* YANG DIKERJAKAN
Tuliskan ulang tanpa mengubah satu kata pun bagian artikel tentang surat terbuka soal karhutla, antara "Kedua, Jokowi harus" dan "membacakan surat terbuka.", termasuk keduanya.

* CUPLIKAN HALAMAN
TUTUP
SCROLL UNTUK MELANJUTKAN MEMBACA
Gabung di IDN Times

Karhutla Meluas, 12 LSM Kirimkan Surat Terbuka ke Presiden Jokowi

Ada 10 tuntutan kepada presiden

IDN Times/Aldzah Fatimah Aditya

Jakarta, IDN Times - Belasan LSM yang terdiri dari aliansi masyarakat adat, pegiat isu lingkungan, solidaritas perempuan hingga yayasan bantuan hukum mengirimkan surat terbuka kepada Presiden Joko "Jokowi" Widodo, terkait kebakaran hutan dan lahan (Karhutla) yang terjadi di Sumatera dan Kalimantan. 

Menurut Kepala Desk Politik WALHI Khalisa Khalid, surat tersebut sebagai bentuk desakan tertulis kepada Presiden Jokowi yang dinilai lamban dan tidak mengutamakan keselamatan korban karhutla.

"Dalam sepekan terakhir, kondisi di wilayah Kalimantan dan sebagian Sumatera menunjukkan situasi darurat asap," ujar Khalisa dalam konferensi pers di kantor WALHI Eksekutif Nasional, Jakarta, Senin (16/9).

Dalam surat terbuka tersebut, terdapat 10 poin penting. Apa saja tuntutan tersebut?

Baca Juga: Polri Tetapkan 218 Orang Jadi Tersangka Kebakaran Hutan 

1. Presiden diminta mengambil langkah tanggap darurat dan memenuhi hak dasar warga negara

Dok. BNPB

Tuntutan pertama, Presiden diminta segera mengambil langkah tanggap darurat dan memastikan semua layanan kesehatan bagi warga terdampak kabut asap, dengan menyediakan seluruh fasilitas kesehatan dan pelayanan psikis secara cepat dan gratis.

Selain itu, pemerintah juga harus menyediakan tempat-tempat pengungsian dengan kelengkapan kesehatan yang dibutuhkan, khususnya bagi kelompok rentan.

Kedua, Jokowi harus memastikan jaminan pemenuhan terhadap hak-hak dasar warga negara, sebagaimana yang termaktub dalam Konstitusi, khususnya Pasal 28A yang menyebutkan setiap orang berhak hidup dan mempertahankan hidup dan kehidupannya.

Pasal 28H juga menyatakan setiap orang berhak hidup sejahtera lahir dan batin, bertempat tinggal serta mendapatkan lingkungan hidup yang baik dan sehat, hingga berhak memperoleh layanan kesehatan.

"Melibatkan lembaga HAM negara (Komnas HAM, Komnas Perempuan, dan Komisi Perlindungan Anak Indonesia) untuk memastikan pemenuhan hak-hak dasar warga negara terdampak," ujar Khalisa saat membacakan surat terbuka.

* CUPLIKAN DATA
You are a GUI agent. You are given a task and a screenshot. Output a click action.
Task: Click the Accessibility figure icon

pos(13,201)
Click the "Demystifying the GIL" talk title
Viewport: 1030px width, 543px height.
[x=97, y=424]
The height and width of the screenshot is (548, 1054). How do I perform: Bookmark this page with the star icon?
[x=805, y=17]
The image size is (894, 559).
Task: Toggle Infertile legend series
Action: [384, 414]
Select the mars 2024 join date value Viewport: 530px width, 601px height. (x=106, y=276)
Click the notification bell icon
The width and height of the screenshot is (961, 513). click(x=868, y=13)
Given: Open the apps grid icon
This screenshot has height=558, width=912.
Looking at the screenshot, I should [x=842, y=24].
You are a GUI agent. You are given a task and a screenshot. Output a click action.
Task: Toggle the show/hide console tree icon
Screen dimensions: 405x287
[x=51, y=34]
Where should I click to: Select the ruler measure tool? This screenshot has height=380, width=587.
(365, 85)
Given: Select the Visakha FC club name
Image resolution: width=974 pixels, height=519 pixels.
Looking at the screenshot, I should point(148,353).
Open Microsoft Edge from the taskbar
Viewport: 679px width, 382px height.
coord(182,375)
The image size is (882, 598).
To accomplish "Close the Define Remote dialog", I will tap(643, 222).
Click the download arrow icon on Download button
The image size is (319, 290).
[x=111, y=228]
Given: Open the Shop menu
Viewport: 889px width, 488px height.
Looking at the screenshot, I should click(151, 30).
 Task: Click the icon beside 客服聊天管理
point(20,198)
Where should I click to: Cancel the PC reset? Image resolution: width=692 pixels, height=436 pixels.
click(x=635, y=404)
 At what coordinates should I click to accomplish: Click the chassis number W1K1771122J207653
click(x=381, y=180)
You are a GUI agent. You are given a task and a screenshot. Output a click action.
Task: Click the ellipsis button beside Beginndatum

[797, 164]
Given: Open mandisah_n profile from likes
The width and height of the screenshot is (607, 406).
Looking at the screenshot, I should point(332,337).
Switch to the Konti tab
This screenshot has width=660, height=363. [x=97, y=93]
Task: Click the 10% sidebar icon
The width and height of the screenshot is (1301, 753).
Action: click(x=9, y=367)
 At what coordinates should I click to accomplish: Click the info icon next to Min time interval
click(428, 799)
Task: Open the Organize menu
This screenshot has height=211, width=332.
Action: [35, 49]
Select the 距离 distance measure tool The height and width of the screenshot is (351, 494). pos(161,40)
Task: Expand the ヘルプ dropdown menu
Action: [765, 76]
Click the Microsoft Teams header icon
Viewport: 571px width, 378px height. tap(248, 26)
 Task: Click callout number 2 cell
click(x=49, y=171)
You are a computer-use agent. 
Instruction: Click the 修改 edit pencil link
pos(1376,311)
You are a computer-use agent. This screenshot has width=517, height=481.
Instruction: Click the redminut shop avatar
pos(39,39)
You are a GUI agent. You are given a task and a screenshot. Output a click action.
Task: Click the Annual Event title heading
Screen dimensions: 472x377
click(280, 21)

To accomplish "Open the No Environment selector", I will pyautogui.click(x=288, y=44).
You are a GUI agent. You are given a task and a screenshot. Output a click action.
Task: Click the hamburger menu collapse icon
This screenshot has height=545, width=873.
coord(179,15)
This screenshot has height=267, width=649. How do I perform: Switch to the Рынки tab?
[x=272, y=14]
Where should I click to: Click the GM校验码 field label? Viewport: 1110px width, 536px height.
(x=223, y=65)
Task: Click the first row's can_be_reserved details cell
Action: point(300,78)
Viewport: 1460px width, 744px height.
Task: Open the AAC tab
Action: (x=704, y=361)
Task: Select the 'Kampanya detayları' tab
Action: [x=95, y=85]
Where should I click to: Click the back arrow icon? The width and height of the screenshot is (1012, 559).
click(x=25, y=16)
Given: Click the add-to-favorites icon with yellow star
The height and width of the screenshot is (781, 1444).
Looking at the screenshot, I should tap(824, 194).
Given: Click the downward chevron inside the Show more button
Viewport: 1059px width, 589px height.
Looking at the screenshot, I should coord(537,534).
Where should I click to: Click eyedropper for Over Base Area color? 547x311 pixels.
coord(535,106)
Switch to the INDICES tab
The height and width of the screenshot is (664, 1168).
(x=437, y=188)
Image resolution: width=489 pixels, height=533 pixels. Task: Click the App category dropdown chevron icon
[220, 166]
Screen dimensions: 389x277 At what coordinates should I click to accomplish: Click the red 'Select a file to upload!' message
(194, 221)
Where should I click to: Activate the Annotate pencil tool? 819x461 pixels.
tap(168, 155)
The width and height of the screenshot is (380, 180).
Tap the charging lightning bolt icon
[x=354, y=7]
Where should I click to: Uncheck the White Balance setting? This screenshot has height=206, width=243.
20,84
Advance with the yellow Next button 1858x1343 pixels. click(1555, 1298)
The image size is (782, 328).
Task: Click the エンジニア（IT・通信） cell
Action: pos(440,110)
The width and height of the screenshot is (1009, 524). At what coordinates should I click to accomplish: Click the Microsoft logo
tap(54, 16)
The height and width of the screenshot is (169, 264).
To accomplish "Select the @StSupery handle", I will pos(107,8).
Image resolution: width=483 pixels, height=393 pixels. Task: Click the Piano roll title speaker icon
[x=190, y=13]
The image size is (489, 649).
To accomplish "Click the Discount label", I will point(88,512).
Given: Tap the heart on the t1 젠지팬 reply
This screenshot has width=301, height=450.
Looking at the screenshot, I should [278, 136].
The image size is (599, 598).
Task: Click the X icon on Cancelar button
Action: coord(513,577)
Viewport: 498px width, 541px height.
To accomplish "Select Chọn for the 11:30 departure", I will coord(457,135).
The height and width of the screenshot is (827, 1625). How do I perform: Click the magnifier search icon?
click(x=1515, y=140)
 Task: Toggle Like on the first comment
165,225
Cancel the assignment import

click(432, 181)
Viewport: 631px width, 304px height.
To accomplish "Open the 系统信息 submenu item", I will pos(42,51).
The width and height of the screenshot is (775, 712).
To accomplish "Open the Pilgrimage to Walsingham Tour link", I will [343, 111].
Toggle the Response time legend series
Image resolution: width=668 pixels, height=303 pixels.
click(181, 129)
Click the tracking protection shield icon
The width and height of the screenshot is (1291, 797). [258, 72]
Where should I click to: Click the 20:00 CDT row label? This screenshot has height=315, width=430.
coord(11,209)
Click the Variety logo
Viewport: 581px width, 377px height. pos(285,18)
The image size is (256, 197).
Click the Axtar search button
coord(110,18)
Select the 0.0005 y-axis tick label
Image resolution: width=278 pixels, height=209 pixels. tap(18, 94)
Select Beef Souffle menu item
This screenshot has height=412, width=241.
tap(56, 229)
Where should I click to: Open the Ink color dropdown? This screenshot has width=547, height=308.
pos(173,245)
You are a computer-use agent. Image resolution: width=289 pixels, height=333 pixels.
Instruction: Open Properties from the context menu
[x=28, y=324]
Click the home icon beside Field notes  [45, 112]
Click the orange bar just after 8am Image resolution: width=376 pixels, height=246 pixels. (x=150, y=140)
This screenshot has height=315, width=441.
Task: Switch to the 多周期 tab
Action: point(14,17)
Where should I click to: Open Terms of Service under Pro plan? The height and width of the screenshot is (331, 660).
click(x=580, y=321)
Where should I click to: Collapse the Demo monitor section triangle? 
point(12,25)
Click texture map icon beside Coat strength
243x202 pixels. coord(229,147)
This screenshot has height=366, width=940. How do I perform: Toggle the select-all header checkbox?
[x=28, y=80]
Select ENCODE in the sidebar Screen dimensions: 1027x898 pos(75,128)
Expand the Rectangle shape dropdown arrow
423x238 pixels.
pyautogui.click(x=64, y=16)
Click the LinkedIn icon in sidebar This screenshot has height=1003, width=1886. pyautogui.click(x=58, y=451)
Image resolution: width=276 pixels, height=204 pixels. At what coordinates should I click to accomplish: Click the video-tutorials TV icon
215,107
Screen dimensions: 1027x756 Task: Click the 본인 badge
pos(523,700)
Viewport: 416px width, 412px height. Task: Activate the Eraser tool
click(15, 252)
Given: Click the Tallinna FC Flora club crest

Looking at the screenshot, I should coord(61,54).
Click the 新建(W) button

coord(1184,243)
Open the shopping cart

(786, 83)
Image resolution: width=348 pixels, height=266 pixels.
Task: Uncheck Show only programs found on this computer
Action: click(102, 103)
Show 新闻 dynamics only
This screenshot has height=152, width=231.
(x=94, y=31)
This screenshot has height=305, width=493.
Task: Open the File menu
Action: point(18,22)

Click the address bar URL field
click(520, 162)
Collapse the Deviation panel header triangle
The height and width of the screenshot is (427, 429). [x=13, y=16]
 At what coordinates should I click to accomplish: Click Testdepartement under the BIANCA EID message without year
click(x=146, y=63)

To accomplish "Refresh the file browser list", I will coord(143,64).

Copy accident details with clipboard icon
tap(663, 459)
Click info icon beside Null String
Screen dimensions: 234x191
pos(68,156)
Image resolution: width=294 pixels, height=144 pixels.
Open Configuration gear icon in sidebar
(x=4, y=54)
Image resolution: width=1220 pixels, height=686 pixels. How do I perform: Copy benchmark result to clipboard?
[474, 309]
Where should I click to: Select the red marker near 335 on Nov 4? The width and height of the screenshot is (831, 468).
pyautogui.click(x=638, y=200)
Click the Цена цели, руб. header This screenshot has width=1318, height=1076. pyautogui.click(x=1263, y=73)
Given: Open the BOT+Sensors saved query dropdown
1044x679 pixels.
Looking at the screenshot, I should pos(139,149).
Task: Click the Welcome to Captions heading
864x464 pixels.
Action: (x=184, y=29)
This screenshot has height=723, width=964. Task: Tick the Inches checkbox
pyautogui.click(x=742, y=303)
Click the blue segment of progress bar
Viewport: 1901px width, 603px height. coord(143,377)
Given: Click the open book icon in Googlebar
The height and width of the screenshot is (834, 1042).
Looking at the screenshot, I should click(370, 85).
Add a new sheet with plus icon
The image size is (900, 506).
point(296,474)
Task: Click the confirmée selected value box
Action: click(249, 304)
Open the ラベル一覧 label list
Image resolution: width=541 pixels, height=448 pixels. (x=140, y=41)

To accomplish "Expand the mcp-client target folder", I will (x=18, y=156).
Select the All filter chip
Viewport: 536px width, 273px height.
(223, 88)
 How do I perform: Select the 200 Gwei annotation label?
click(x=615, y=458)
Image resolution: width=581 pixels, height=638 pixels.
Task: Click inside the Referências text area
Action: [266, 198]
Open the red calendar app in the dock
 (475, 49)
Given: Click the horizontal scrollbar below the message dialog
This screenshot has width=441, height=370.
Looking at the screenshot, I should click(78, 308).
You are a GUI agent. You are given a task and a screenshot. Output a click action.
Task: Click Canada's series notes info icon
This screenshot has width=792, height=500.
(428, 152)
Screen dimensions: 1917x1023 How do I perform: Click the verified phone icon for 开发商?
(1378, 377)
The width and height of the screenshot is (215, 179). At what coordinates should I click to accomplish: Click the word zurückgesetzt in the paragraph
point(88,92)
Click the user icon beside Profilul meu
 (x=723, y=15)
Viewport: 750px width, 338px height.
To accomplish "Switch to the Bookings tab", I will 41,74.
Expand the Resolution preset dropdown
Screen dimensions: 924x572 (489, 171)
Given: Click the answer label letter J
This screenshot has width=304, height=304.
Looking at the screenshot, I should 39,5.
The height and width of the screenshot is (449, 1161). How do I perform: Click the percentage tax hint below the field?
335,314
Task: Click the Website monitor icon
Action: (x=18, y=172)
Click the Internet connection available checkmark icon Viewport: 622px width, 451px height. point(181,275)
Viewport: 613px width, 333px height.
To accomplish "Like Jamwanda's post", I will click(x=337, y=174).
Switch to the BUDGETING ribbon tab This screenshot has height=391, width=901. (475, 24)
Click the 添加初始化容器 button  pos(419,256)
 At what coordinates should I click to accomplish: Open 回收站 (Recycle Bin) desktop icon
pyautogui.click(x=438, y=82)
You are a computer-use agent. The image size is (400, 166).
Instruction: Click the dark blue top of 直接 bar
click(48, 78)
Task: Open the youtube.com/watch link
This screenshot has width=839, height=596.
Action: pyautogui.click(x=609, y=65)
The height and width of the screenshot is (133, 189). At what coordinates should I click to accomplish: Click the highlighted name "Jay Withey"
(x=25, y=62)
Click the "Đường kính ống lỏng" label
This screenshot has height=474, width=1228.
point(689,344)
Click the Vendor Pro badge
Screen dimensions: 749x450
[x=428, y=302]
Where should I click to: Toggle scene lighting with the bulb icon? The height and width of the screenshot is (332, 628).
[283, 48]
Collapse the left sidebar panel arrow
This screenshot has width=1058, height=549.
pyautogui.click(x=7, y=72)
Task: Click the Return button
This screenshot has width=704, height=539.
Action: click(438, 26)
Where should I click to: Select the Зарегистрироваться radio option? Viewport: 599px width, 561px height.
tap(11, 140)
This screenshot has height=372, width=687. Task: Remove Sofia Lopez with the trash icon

* HASIL AKHIR
Kedua, Jokowi harus memastikan jaminan pemenuhan terhadap hak-hak dasar warga negara, sebagaimana yang termaktub dalam Konstitusi, khususnya Pasal 28A yang menyebutkan setiap orang berhak hidup dan mempertahankan hidup dan kehidupannya.

Pasal 28H juga menyatakan setiap orang berhak hidup sejahtera lahir dan batin, bertempat tinggal serta mendapatkan lingkungan hidup yang baik dan sehat, hingga berhak memperoleh layanan kesehatan.

"Melibatkan lembaga HAM negara (Komnas HAM, Komnas Perempuan, dan Komisi Perlindungan Anak Indonesia) untuk memastikan pemenuhan hak-hak dasar warga negara terdampak," ujar Khalisa saat membacakan surat terbuka.